I am utterly mystified by the overwhelmingly positive reviews of Clint Eastwood's Mystic River, which has been called a "historic achievement" and compared to Greek tragedy. The critics have clearly responded to the ambitions of Brian Helgeland's script (adapted from Dennis Lehane's novel) and Eastwood's direction rather than to what's on the screen: Mystic River is the drabbest, most monotonously solemn and yet ungainly "masterpiece" imaginable. The movie has especially been praised for getting the feel of the neighborhood in which the action takes place, but there's not a soul in it who doesn't trudge around as if aware of the impressive tale being told. (Ice Cube's variety show classic Friday (1995) has an infinitely more detailed sense of neighborhood life, with its patchwork of pleasures and disasters.) The story doesn't make much sense but the moviemaking is so flatfooted it hardly matters.
I don't know what exactly triggered critics to rate this movie so highly but I do know that I haven't read a sensible analysis of the narrative, and without that you can't assess its pretensions to tragedy. (Stephanie Zacharek's piece on Salon sees Eastwood's limitations as a moviemaker and makes the best case for his sensitivity to the material, but still wildly overrates the experience of the movie.) This means, of course, that there's no way to attack the movie's pretensions except by giving the story away: so this will be a review in the form of a post-mortem (i.e., all spoilers).
In a prologue set in 1975 three Irish-American boys are writing their names in wet cement in a working-class section of Boston. Two pedophiles pretending to be cops take Dave, the gawkiest, weakest-appearing among them, away in their car, supposedly to tell his mother about this act of vandalism. Instead they molest him for four days until he manages to escape. We then see the three boys grown up: Jimmy (Sean Penn) is an ex-con who owns a corner grocery store and dotes on the oldest of his three daughters; Dave (Tim Robbins) is a shambling near-wreck, who tries to instill more confidence in his small son than he ever had; Sean (Kevin Bacon) is a homicide detective whose pregnant wife has walked out on him but continues to call him, though she can't bring herself to say anything when he answers. The men are brought into close contact again for the first time since childhood when Jimmy's favorite daughter Katie is found murdered.

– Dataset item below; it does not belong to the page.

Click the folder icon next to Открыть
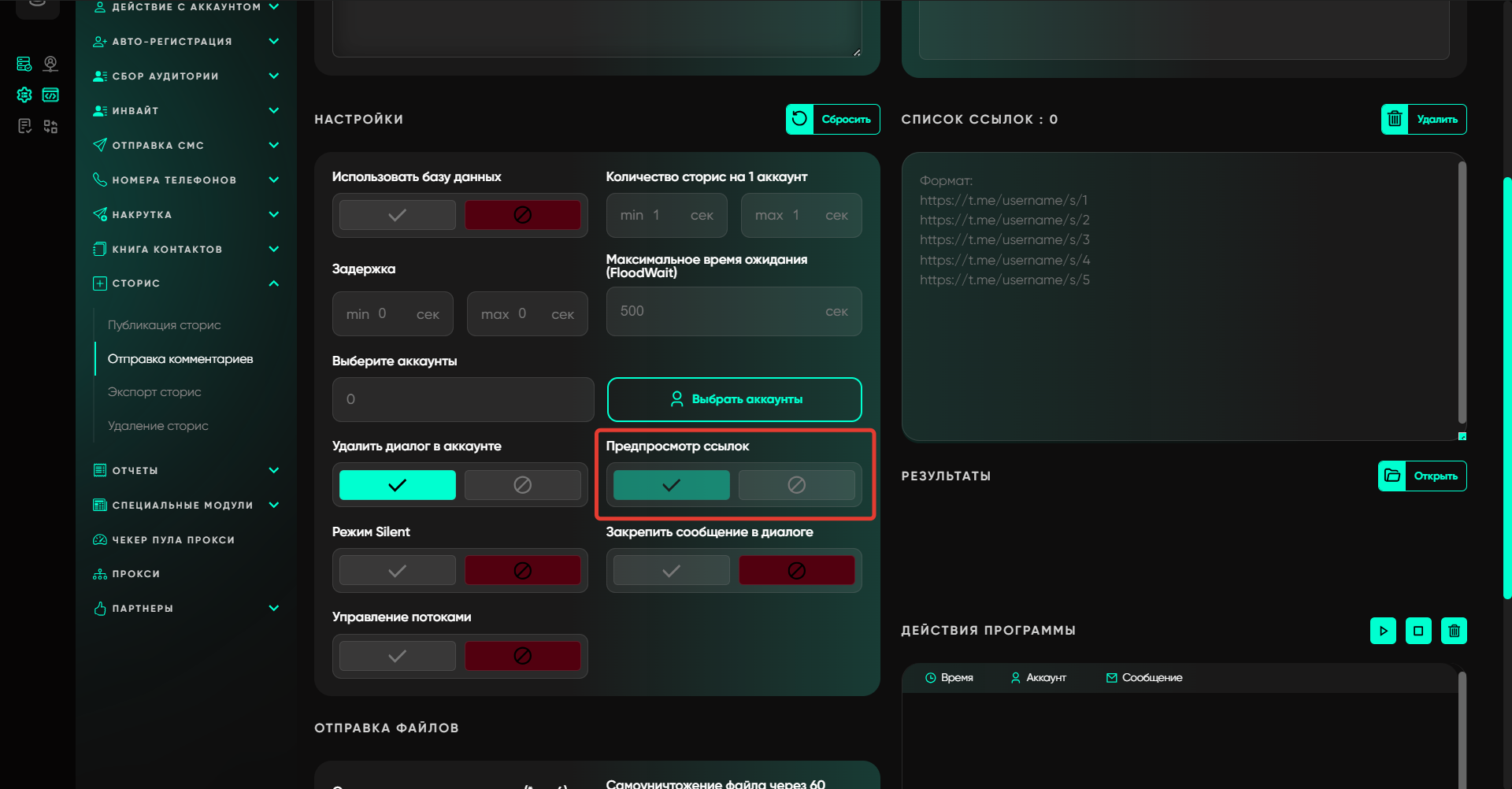The height and width of the screenshot is (789, 1512). 1392,476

The night of the murder Dave comes home with a slash across his belly and blood on his hands. His creepmouse wife Celeste (Marcia Gay Harden) accepts his story of having murdered a mugger in self-defense and cleans up the evidence. The audience knows that Dave saw Katie dancing on a local bartop with her girlfriends and the only reason we don't think he must have killed her is because that would be too obvious. But Dave keeps changing the story of how his hands got torn up and he seems to be undergoing a crisis remembering his escape from his rapists. He cannot, however, explain what he's feeling and so is kind of scary. Eventually Celeste becomes so frightened she moves out and confides her fears to Jimmy. Jimmy has the Savage Brothers, two local thugs who take orders from him, drive Dave out to a riverfront bar for drinks. When Jimmy shows up, wearing black gloves, he scares a confession out of Dave by saying that if Dave will admit what he did he'll let him live.